José Moreira da Silva José Moreira da Silva

Um dia, li que amar é a gente querer abraçar-se com um pássaro que voa. A partir desse momento, nunca mais deixei de ler João Guimarães Rosa e de admirar o seu profundo conhecimento do mundo das aves. Com ele, mergulho na natureza, olho nos olhos os pardais e os chapins, os verdilhões e os serzinos, a par dos outros, de beleza profundamente canora, que nos transportam na paz e na poesia. Digo isto porque ouvi, há poucochinho, o canto melodioso de uma mãe, embalando o filho num banco de jardim.
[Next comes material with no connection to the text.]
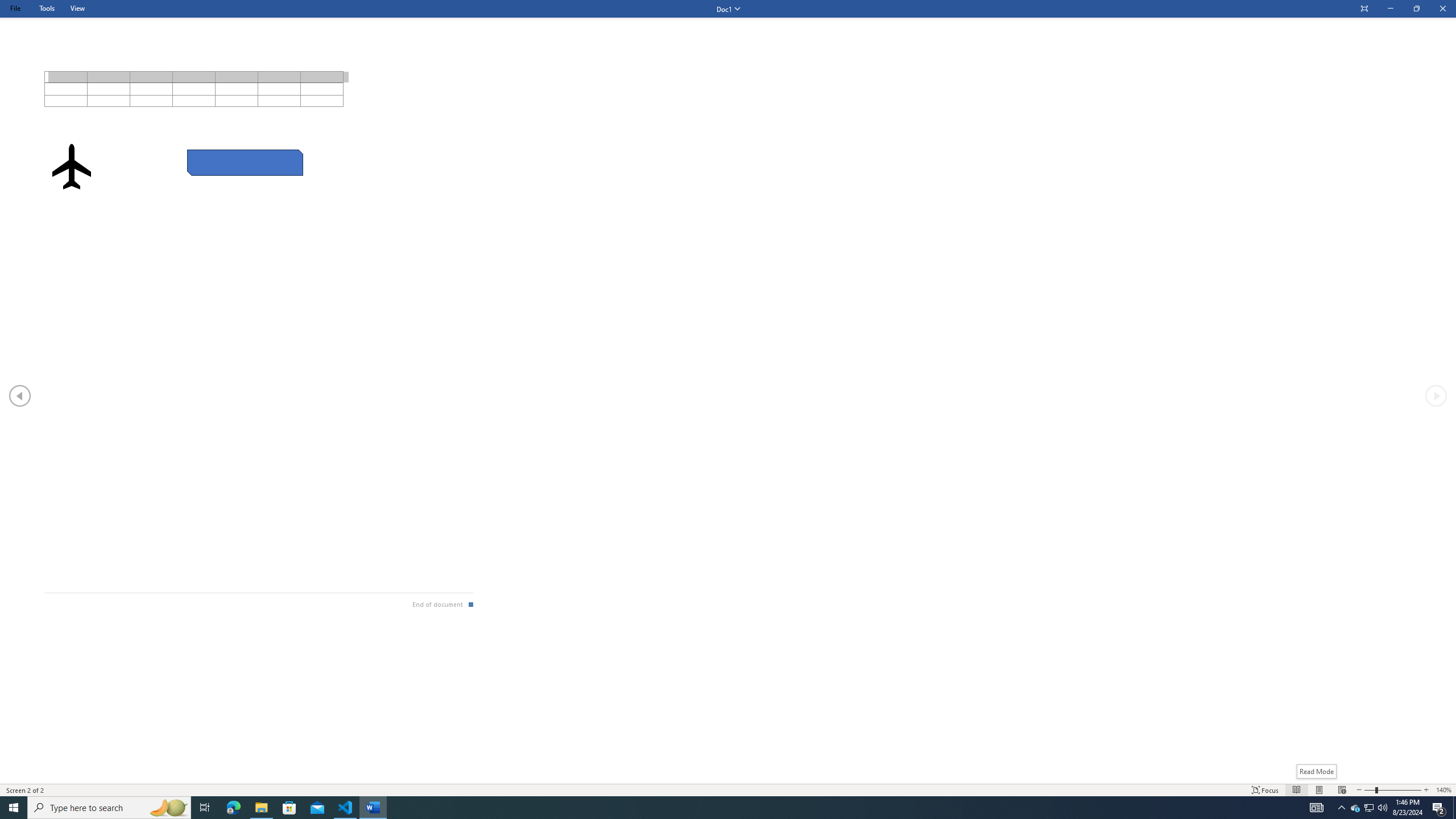  What do you see at coordinates (245, 163) in the screenshot?
I see `'Rectangle: Diagonal Corners Snipped 2'` at bounding box center [245, 163].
O meu menino é de oiro, lembram-se? Desconheço o autor, mas transporta-me saudosamente para os braços de minha mãe. Casimiro de Brito, poeta que muito admiro, diz que a música traz na bagagem a memória do sangue, e é de memória, de amor e sangue que agora escrevo. É curioso como, de repente, e em concatenações inevitáveis, ocorrem marulhos e sons de água a foliar, trovões e cheiros de sulfureto, assobios de vento nas frinchas das janelas, mugidos de vacas no curral, guinchos e bramidos de crianças no recreio da escola. E a voz doce e calma de minha mãe. Quero, neste momento, palavras que sirvam na boca dos passarinhos, e agradecer a Manoel de Barros o facto de tê-lo dito para mim, tal como agradeço ao Bernardim o ter-me dado o rouxinol num dia de solfejo arrebatado. Como é possível esta mescla de recordações da realidade com a própria realidade, este abraço entre o escrevente e os poetas, entre a emoção e a essência da própria vida?
Fecho os olhos e levito: hei de levá-lo ao céu, a ele, ao menino de oiro. Abraço Cesário num bairro moderno e ouço, ouvimos, um canário. Que infantil chilrada. E os melros de Junqueiro, ei-los também ali, de bico loiro e cantando. Maria, a mãe, a ingénua, a plácida, macia e pura, do Namora, ingénua como um pintassilgo, continua: enquanto for pequenino, hei de ensiná-lo a cantar. Sinto-me, neste momento, Sebastião da Gama: encarcerar a asa é encarcerar a alma. Não sei se, de asa encarcerada, o galo de Pessoa canta hinos à liberdade. Se acorrentar o canto é jugular o poema, libertá-lo para dois poleiros não parece ser satisfatório desenlace. Olho o menino no colo da mãe, recordo-me menino e embalo, de lágrimas quase nos olhos, os meus três filhos. Que poder maravilhoso tem esta palavra: menino. Que maciez, que baloiço, que emoção. Como terá nascido esta palavra, por que terras andou, que bocas que dores e alegrias a proferiram?
Segundo doutas opiniões, «menino» deriva da forma superlativa latina «minimus», e aparece já nos cancioneiros medievais galego-portugueses («mininho», «meninho») com o significado de «moço», «criado» e «jovem».
Se as palavras são belas, a palavra «menino» é uma bênção linguística e uma epifania poética. Como poderia o poeta ter criado o seu tão belo poema se não o tivesse no seu coração, para levá-lo, como pássaro que voa, ao profundo e amoroso céu?